Maureen O’Hara stunts

At Home Wherever

Mission: Jimmy Stewart and the Eighth Air Force by Robert Matzen

With Tyrone Power in The Black Swan. Unleashing the Technicolor redhead.

Maureen O’Hara started out with Charles Laughton in Jamaica Inn in 1938 and Hunchback of Notre Dame a year later, then went on to a long and successful career as a Fox leading lady. She acted with Ty, Errol, and Duke and was in all those John Ford pictures. You never heard a hint of scandal about her and she lived to 95, but now she too is gone like Joan Leslie is gone. Well into her 80s MoH looked like a million bucks and gave me hope of immortality, and she wrote a sassy memoir like we wish more of the great ones had written. Now she’s left us; we keep losing them until there aren’t any left to connect us as humans to a Golden Age that’s now passed into history. We can no longer share memories with those who are living and have them tell us what the old stars were “really like” and walk the lots and describe their dressing rooms and provide anecdotes about directors and what happened on what soundstage; we can only look back and study printed words and recordings of those people. What they said is cast in concrete now; they aren’t saying anything new.

I’m reminded of a visit to the Warner Bros. lot somewhere around 2009. I asked around if anyone knew where Errol Flynn’s dressing room was and guess what: Nobody did. That information had died with Flynn and the other veteran studio employees now long gone. The “old timers,” volunteers at the gift shop, were from well after Flynn’s day, so the studio history of where Flynn’s or Bogart’s dressing rooms were no longer existed because nobody bothered to capture it. As it happens, I was able to piece together the exact location in case anybody wants to know—Jack Warner kept Flynn in the corner dressing room right outside the top man’s second-story window, literally under J.L.’s nose, where Flynn could be kept track of. But I digress.

Mission: Jimmy Stewart and the Eighth Air Force by Robert Matzen

With John Payne and Edmund Gwenn in Miracle on 34th Street for Fox.

I liked Maureen O’Hara well enough without classifying her a personal favorite. In hindsight, I took her for granted and when I stop to think about it, she participated in some of my favorite pictures, including How Green Was My Valley, Miracle on 34th Street, and The Long Gray Line. She was great with the Duke in pictures like Rio Grande and The Quiet Man, and she was tough enough that the abusive John Ford couldn’t reduce her to tears.
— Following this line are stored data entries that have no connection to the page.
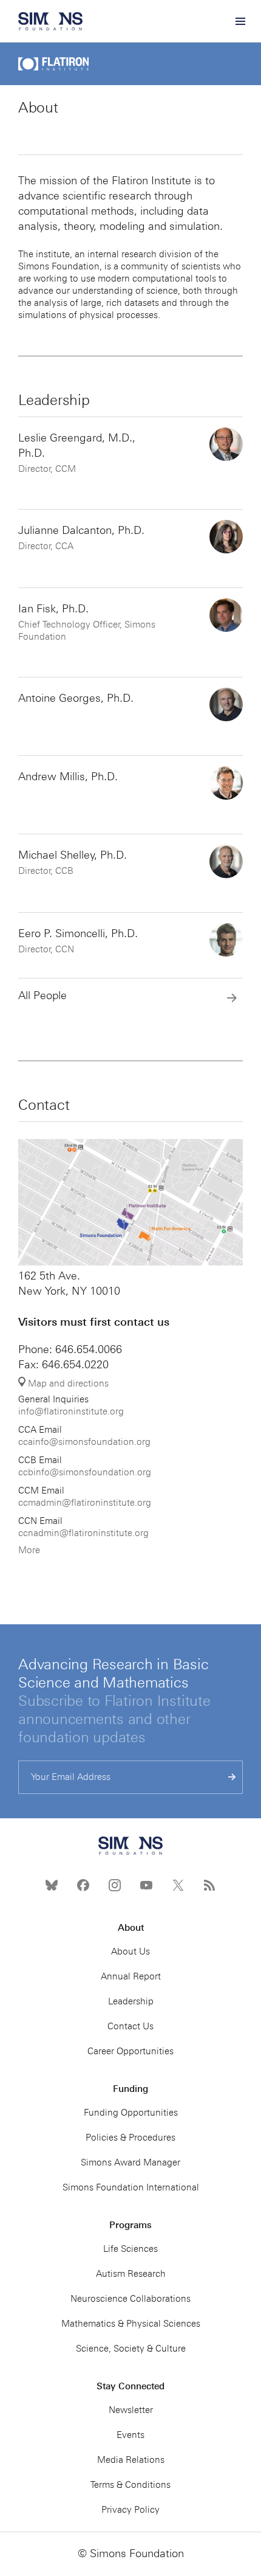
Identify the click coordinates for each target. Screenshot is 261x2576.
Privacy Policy (130, 2509)
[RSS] (209, 1885)
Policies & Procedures (130, 2137)
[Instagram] (115, 1885)
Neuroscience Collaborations (130, 2298)
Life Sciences (130, 2248)
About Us (130, 1951)
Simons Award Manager (130, 2162)
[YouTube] (146, 1885)
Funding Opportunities (131, 2112)
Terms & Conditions (130, 2484)
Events (130, 2434)
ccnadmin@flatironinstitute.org (83, 1533)
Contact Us (130, 2026)
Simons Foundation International (131, 2187)
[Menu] (240, 21)
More (29, 1550)
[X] (178, 1885)
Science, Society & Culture (131, 2348)
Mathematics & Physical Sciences (130, 2323)
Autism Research (131, 2273)
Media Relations (130, 2459)
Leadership (131, 2001)
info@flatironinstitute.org (71, 1411)
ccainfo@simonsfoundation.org (84, 1441)
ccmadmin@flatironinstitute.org (84, 1502)
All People (42, 995)
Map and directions (67, 1383)
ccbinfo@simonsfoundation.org (84, 1472)
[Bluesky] (52, 1885)
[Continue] (232, 1777)
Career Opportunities (130, 2051)
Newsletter (131, 2410)
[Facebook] (83, 1885)
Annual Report (131, 1976)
If somebody gave it to Maureen, Maureen was capable of giving it right back–the very definition of a fiery redhead.

Thinking about it, though, I did find it charming when her natural Irish accent would sneak through her scrupulous American/English. Thought would come out taught. Thank you would be tank you. Mostly, though, you’d never guess she wasn’t from middle America and it must have taken quite a bit of effort to pull that accent off in picture after picture.

O’Hara’s muscular, square shoulders allowed her to credibly use a sword in adventure films like At Sword’s Point, where she played the daughter of a musketeer, and Against All Flags, where she played a Caribbean pirate. She also took pride in doing a lot of her own stunt work in physical pictures like McLintock. Basically, she did whatever kept her working in a run that lasted into the 1970s, with a later highlight being her role of the mother of twins in Disney’s The Parent Trap. The last thing I can remember seeing her in was Big Jake in 1971, looking as good as ever, bringing all that history and backstory with Duke to bear playing his ex-wife in what amounted to a glorified cameo in the first reel. By this time they had such chemistry that even as a kid I could feel the gravitas of their scenes together.

I had hoped to post this piece a week ago, but I got behind. I don’t mind putting it up now because after a flurry of goodbyes in newspapers and blogs, the stars seem to be laid to rest and rarely revisited. So instead of being just another in a clot of retrospectives, here I am more than a week later with my look back at a sassy Irish lass who was a beautiful leading lady and an important Fox contract player from Hollywood’s Golden Age, a versatile talent just as at home in a Welsh mining town as on the Spanish Main, a cavalry outpost, or 34th Street.

Mission: Jimmy Stewart and the Eighth Air Force by Robert Matzen

Leather and lace: O’Hara with Errol Flynn in Against All Flags. Best not to mess with either one.